Key points
- Researchers from the Collaborative Center for Questionnaire Design and Evaluation Research (CCQDER) design and evaluate survey questions and questionnaires.
- CCQDER uses a variety of evaluation methods, including focus groups, ethnographic interviews, usability testing, and web probing.
- Project goals and timelines can inform which methods are best.
About CCQDER additional research methods
Cognitive interviewing is a popular method for evaluating survey questions. In addition to cognitive interviewing, Collaborative Center for Questionnaire Design and Evaluation Research (CCQDER) researchers can also use several other methods to evaluate questions. These other methods may be used alongside of or instead of cognitive interviewing.
The goals and timeline of each project can help inform which other research methods are used. Some methods, like focus groups and ethnographic interviews, are used primarily during the questionnaire design phase. Other methods enhance cognitive interviewing during the evaluation phase.
Resource
Focus groups
Focus groups, or group discussions, are typically used during the question or questionnaire design phase of a project. These groups allow researchers to explore how potential respondents understand and talk about specific topics.
CCQDER researchers rely on the group dynamics and conversation that focus groups provide to get information about—
- Particular words or phrases respondents use to describe facts or events
- Which topics may be sensitive or burdensome
Focus groups are often combined with individual activities, such as short surveys or free-listing tasks.

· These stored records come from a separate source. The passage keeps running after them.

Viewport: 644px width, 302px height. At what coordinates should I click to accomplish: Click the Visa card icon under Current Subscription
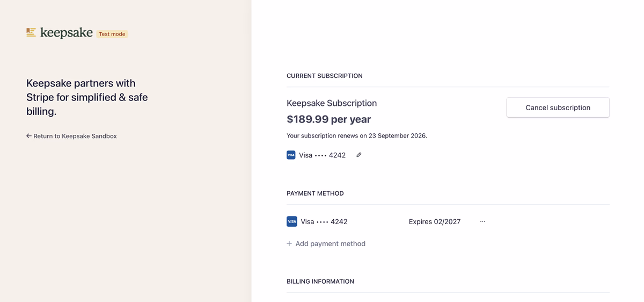(x=291, y=155)
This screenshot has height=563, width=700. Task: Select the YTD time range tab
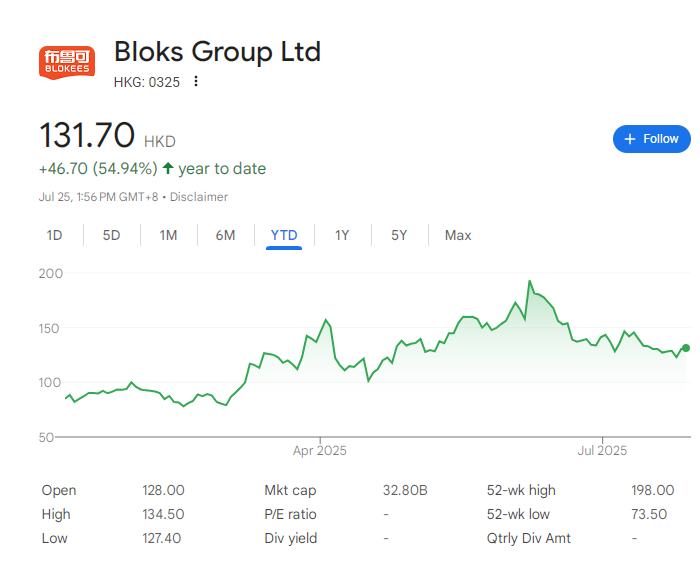pyautogui.click(x=284, y=235)
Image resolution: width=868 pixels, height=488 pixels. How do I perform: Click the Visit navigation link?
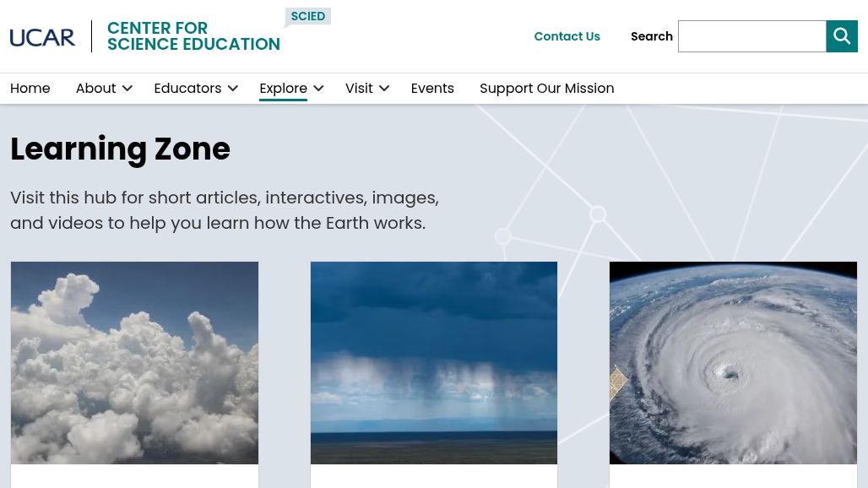tap(359, 88)
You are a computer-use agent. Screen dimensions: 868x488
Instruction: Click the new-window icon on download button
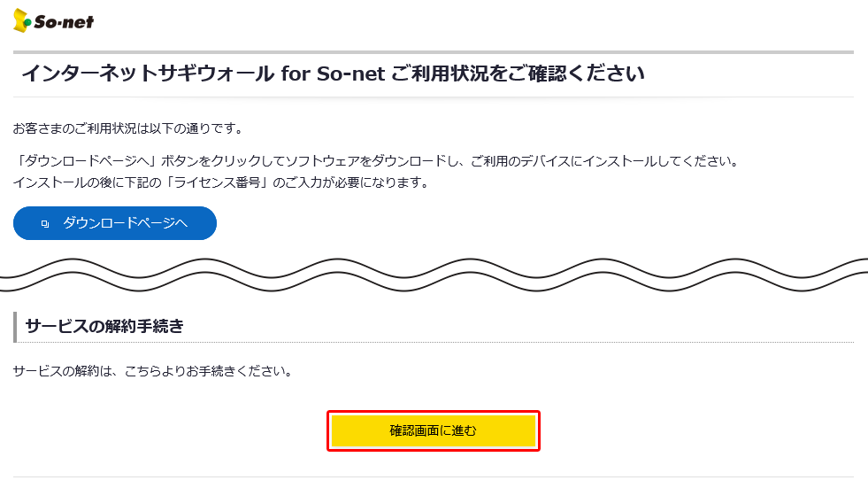tap(45, 224)
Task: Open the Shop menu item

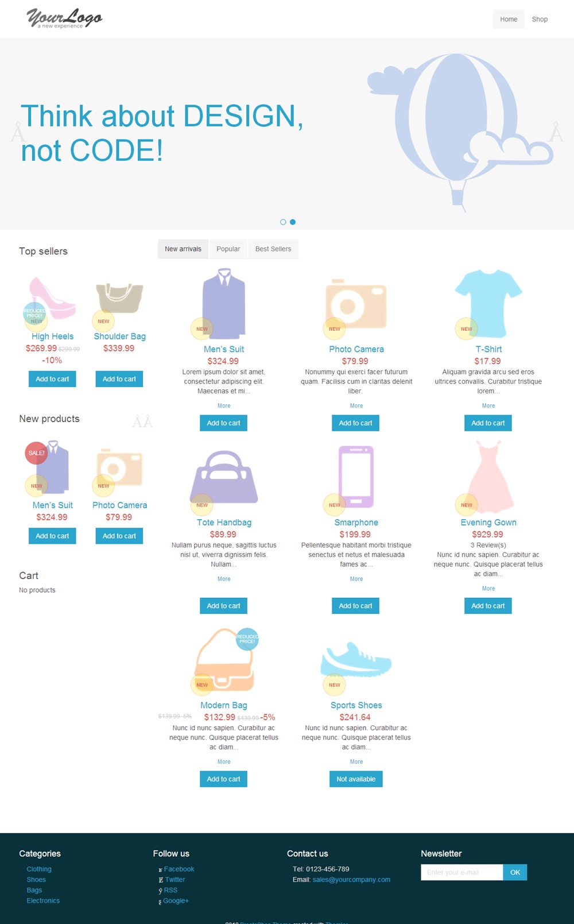Action: pyautogui.click(x=540, y=20)
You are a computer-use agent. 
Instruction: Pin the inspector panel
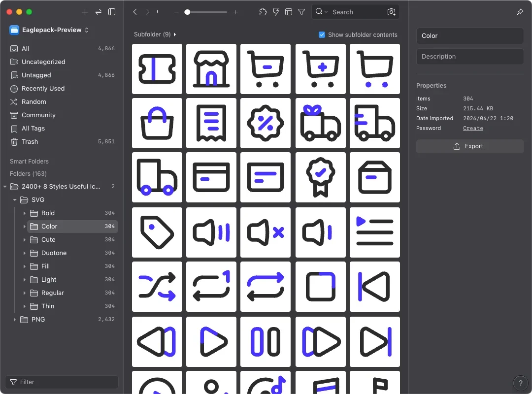click(x=520, y=12)
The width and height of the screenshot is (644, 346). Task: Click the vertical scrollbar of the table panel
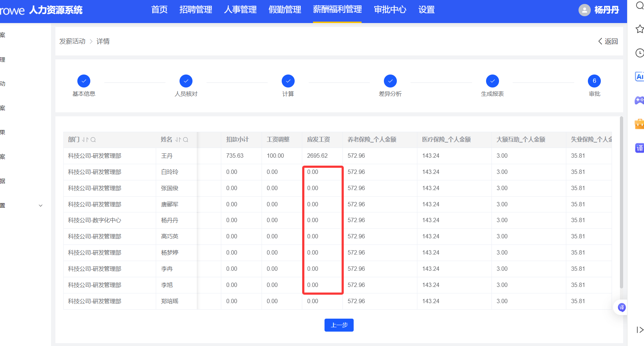[x=621, y=202]
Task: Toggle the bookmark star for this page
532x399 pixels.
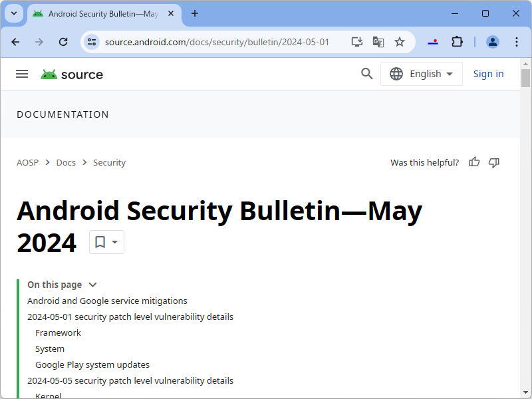Action: [x=400, y=41]
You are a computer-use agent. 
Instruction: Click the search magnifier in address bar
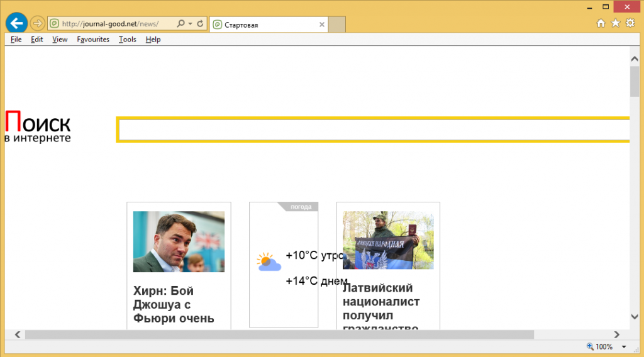tap(181, 24)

Individual activities can provide even more information about potential respondents' perceptions and understanding of the topic areas being studied.
Ethnographic interviews
Ethnographic interviews are one-on-one interviews that follow a flexible plan. These interviews are conducted during the question and questionnaire design phase of a project. Like focus groups, they allow CCQDER researchers to understand how potential respondents think and speak about a particular topic. This allows researchers to write questions about complex topics in ways that respondents understand.
The one-on-one nature of these interviews allows researchers to get a much deeper understanding about the way that potential respondents think and speak about a particular topic and how their position in society, personal characteristics and experiences affect how they understand the subject under investigation.
Usability testing
Usability testing involves observing how people interact with a questionnaire or other data collection instrument. When evaluating survey instruments that respondents will complete on their own, CCQDER often will combine usability testing with cognitive interviewing. Whether it's a pen and paper or web-based instrument, CCQDER researchers are interested in understanding how—
- Respondents interact with a questionnaire
- Their interactions affect their response processes
During usability testing, CCQDER researchers will typically observe these interactions and ask the respondent about them.
Web probing
Web probes are questions designed to draw out information about how respondents understand, think about, and respond to the questions that are being evaluated. Web probes encourage the respondent to write freely (open-ended) or require them to select from a list of responses (closed-ended). These probes are embedded in a web questionnaire after the question or questions being evaluated.
CCQDER is one of the world's leading research groups in developing and using web probes. While CCQDER has experience using and analyzing both open- and closed-ended probes, it focuses on close-ended probes. CCQDER uses closed-ended web probes developed directly from the findings of cognitive interviews.
Closed-ended web probes produce results that can be counted or measured (quantitative results). Quantitative results can be analyzed alongside the information, ideas, and observations from cognitive interviews (qualitative results). This allows for an in-depth, mixed-method approach that lets CCQDER researchers identify the distribution of interpretations and sources of measurement error. Researchers can make these identifications across a survey's intended population and within that population's subgroups.
This allows researchers to learn if certain groups are more likely than others to use out-of-scope interpretations beyond those intended by the researchers. Certain groups may include respondents with different education levels or from different areas of the country. Out-of-scope interpretations by certain groups could affect the accuracy of the data collected from the final survey.
CCQDER uses its semi-annual Research and Development Survey to evaluate questions using this innovative method.